Barangkali Mas Agus punya sedikit saran atau nasihat buat saya dalam menghadapi kegelisahan saya akan perdamaian dengan gaji UMR ini.

~Putra.

Jawab

Dear, Putra.

Begini. Gajimu saat ini kan statusnya di atas UMR. Yah, walau statusnya “Sangat-sangat tipis di atas UMR”, namun kan tetap saja di atas UMR. Dengan gaji mepet UMR tersebut, pemenuhan kebutuhan pokok (misal seperti bayar kos, makan, bensin, pulsa, dsb) itu saya anggap selesai. Mengingat kamu sekarang hidup sendiri dan belum berumah tangga sehingga belum menghidupi anak-istri.

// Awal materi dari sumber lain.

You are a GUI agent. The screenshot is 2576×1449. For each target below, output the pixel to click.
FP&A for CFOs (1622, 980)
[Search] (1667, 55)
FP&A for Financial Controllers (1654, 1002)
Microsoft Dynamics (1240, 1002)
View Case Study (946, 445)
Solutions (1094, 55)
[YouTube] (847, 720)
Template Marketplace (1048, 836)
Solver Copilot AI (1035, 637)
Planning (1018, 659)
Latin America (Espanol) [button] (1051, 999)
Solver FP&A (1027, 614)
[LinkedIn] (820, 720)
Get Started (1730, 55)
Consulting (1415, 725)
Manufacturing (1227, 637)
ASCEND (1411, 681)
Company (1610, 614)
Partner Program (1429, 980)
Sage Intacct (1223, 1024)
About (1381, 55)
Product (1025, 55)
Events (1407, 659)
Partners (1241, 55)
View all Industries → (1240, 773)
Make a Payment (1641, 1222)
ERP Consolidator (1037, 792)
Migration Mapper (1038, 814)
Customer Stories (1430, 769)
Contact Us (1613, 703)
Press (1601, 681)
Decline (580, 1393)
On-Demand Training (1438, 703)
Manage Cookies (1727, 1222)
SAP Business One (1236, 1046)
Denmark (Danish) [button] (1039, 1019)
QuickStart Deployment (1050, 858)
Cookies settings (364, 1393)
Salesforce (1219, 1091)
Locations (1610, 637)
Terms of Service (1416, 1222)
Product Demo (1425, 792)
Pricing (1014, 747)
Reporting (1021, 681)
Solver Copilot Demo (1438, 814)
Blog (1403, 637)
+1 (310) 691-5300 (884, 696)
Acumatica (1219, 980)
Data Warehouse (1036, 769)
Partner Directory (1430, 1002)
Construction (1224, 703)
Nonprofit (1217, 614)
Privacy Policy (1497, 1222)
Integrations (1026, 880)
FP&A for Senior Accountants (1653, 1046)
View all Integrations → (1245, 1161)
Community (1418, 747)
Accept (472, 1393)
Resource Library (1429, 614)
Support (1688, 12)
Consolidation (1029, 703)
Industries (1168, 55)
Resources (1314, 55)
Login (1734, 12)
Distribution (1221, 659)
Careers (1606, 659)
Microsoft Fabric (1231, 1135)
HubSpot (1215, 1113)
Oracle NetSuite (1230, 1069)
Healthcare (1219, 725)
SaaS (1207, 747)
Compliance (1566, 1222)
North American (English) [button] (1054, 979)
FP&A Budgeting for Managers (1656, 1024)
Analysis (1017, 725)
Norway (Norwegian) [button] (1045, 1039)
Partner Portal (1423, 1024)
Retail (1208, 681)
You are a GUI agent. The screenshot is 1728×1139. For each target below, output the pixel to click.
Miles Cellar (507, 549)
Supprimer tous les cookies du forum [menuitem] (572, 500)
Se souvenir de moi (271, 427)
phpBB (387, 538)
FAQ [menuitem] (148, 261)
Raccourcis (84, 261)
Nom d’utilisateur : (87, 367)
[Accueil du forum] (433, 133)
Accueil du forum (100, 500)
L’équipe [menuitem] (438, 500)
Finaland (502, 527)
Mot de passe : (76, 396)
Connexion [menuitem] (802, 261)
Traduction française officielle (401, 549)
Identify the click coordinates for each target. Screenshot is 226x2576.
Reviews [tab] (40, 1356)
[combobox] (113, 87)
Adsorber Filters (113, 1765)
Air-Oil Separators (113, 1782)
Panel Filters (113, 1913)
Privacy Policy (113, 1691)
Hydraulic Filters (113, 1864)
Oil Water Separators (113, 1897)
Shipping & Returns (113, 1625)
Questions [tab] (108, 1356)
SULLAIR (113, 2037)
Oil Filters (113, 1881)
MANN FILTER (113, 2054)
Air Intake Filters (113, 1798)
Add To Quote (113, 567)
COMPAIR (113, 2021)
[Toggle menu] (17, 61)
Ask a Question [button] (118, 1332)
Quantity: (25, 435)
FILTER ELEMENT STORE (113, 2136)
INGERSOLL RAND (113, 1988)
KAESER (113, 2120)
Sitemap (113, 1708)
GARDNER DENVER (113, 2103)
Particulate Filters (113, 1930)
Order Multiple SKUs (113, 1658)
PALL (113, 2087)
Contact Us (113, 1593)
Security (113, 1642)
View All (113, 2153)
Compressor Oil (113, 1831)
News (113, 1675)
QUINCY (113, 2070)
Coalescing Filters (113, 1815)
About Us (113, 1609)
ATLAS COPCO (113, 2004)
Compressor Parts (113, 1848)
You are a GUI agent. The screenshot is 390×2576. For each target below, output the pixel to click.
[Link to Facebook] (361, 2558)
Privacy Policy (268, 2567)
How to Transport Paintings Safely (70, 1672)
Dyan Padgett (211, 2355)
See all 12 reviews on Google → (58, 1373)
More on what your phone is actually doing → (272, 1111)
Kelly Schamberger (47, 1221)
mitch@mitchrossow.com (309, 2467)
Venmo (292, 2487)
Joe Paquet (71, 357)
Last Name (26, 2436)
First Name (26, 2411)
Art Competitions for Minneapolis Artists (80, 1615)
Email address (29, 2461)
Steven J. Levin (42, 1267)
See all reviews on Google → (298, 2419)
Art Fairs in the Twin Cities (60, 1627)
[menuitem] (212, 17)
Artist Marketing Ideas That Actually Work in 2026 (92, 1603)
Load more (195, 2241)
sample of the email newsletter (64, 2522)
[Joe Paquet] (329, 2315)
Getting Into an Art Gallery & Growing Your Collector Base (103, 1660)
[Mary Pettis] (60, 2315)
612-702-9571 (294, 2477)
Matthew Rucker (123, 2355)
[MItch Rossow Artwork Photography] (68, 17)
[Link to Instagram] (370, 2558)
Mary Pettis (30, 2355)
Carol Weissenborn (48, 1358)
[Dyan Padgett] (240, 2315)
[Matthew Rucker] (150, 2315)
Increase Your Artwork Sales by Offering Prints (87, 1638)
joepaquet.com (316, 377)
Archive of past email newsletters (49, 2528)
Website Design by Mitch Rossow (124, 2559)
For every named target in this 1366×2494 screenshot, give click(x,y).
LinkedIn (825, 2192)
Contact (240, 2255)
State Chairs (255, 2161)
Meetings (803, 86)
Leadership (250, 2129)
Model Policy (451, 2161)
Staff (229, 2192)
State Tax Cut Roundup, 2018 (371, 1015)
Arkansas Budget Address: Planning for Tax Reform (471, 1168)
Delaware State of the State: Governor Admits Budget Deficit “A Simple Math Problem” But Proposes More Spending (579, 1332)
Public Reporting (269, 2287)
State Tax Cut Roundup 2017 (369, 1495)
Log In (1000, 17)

Nah, kalau ternyata dengan gaji mepet UMR itu ternyata kehidupanmu masih benar-benar mepet, maka kamu perlu memeriksa detail pengeluaranmu. Ini penting. Ada banyak pengeluaran yang sering kali nggak terasa. Misal, biaya berlangganan sesuatu yang sebenarnya kamu nggak butuh-butuh amat, atau biaya ngopi yang memang seringkali tampak kecil padahal kalau dijumlah nilainya lumayan besar juga. Periksa dengan detail, lalu coba kurangi pengeluaran apa saja yang memang nggak perlu.

Ganti aneka hiburan yang agak butuh ongkos dengan dengan minim ongkos. Kalau kamu sering nonton di bioskop seminggu sekali, maka kurangi menjadi dua minggu sekali. Nanti sisanya bisa kamu gunakan untuk berlangganan netflix yang paket termurah.

Kurangi konsumsi pulsa. Jika paket datamu sebulan habis 100 ribu, maka cobalah untuk menguranginya agar bisa menjadi setengahnya. Caranya? Ya bebas. Bisa dengan mengurangi nonton Youtube, menonaktifkan mode unduh file otomatis di WhatsApp, atau sering-seringlah memanfaatkan wifi gratisan.

Tentu saja di sini saya nggak ingin bahas soal dilema UMR yang oleh sebagian orang dianggap nggak ideal bla bla bla, sebab untuk menuju keidealan tersebut, memang masih butuh waktu dan perjuangan yang sangat lama. Saya ingin menekankan soal hidup yang realistis.

Dengan gaji yang hanya mepet UMR, tentu saja tak banyak pilihan pembelanjaan yang bisa tercover. Kamu harus mulai memilih prioritas kebutuhanmu.

Pokoknya cari cara-cara berhemat yang bisa menekan biaya hidup keseharianmu.

Wah, kehidupan jadi terbatas, dong?

Namanya orang nggak punya banyak duit itu ya memang harus tahu diri dan membatasi fasilitas hidupnya. Hukumnya sudah begitu.

Nah, kalau kamu memang ingin melonggarkan hidup, maka kamu harus mulai berpikir untuk meningkatkan penghasilanmu.

Ingat, penghasilan. Bukan gaji. Penghasilan tak selalu beriringan dengan gaji. Kamu bisa mencoba mencari penghasilan lain di luar jam kerja. Kamu bisa mencoba menulis untuk dikirimkan ke media, bisa mencoba menjual jasa mendesain, atau bisa juga bikin toko online kecil-kecilan dengan metode dropship. Apa pun.

Itu bisa menjadi alternatif yang baik buatmu biar uang yang kamu miliki tak melulu mepet UMR terus.

Mengutip apa kata budayawan moncer Prie GS itu, “Hidup ini keras, maka gebuklah!”